Written problem: Reproduce the passage below about the disputed Rice Portrait in full, word for word.

Text block:
———

But what caught my eye this morning was her blog post about the disputed Rice Portrait. Please, please, please follow the link to read the full article. Ms. Wakefield presents a very nice paraphrase of the portrait’s history, along with an argument for its authenticity. However, the short of it is this (the paraphrase of a paraphrase if you will):
The portrait was purportedly painted by portrait artist Ozias Humphry, and was commissioned while Jane was visiting her great-uncle, Francis Austen, in 1789. She would have been 13 at the time. It was passed down in the Kent Austen family until 1817 when it was given to a close friend of Francis Austen’s grandson, Thomas Harding-Newman, as a wedding present. Harding- Newman incorrectly credited painter Johan Zaffany with the execution of this painting. Unfortunately, this caused problems for the painting’s eventual owners, the Rice family, further down the road when they tried to authenticate the painting in the 1940’s. Since that time the painting has been a source of controversy and debate.
Critics argued that the clothes, hair and style of the painting suggest it was painted after 1800- when Jane would have been older than the girl pictured. However, the big news is that recent digital analysis of photographs taken of the painting in 1910 have revealed writing on the painting. Apparently, because the painting was cleaned so extensively over the decades, the writing is no longer visible, and these photographs from 1910 are the best evidence of what the painting looked like in its original state.

———

Dataset excerpt:
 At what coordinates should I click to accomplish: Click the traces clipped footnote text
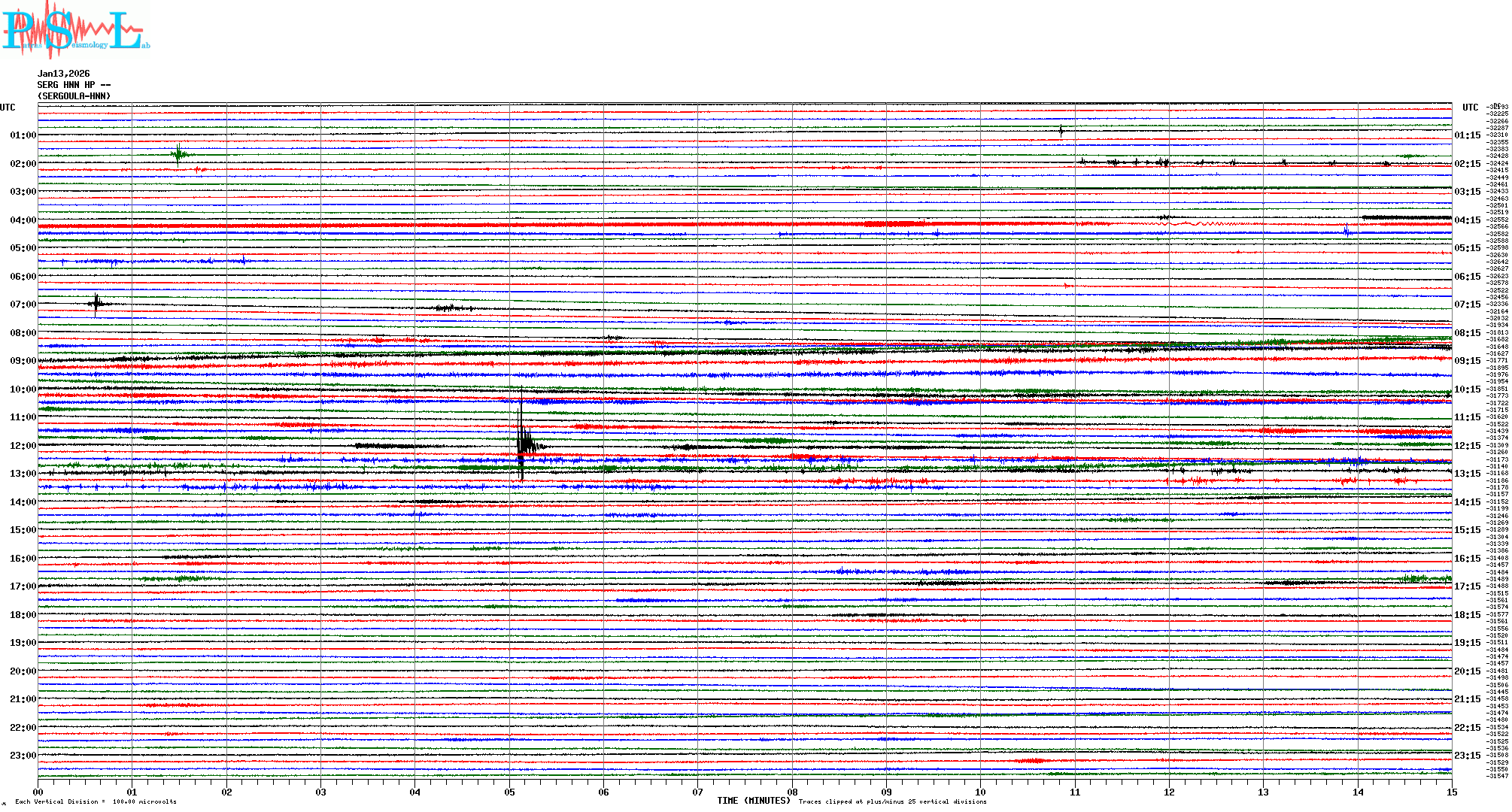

———

Solution:
But what caught my eye this morning was her blog post about the disputed Rice Portrait. Please, please, please follow the link to read the full article. Ms. Wakefield presents a very nice paraphrase of the portrait’s history, along with an argument for its authenticity. However, the short of it is this (the paraphrase of a paraphrase if you will):
The portrait was purportedly painted by portrait artist Ozias Humphry, and was commissioned while Jane was visiting her great-uncle, Francis Austen, in 1789. She would have been 13 at the time. It was passed down in the Kent Austen family until 1817 when it was given to a close friend of Francis Austen’s grandson, Thomas Harding-Newman, as a wedding present. Harding- Newman incorrectly credited painter Johan Zaffany with the execution of this painting. Unfortunately, this caused problems for the painting’s eventual owners, the Rice family, further down the road when they tried to authenticate the painting in the 1940’s. Since that time the painting has been a source of controversy and debate.
Critics argued that the clothes, hair and style of the painting suggest it was painted after 1800- when Jane would have been older than the girl pictured. However, the big news is that recent digital analysis of photographs taken of the painting in 1910 have revealed writing on the painting. Apparently, because the painting was cleaned so extensively over the decades, the writing is no longer visible, and these photographs from 1910 are the best evidence of what the painting looked like in its original state.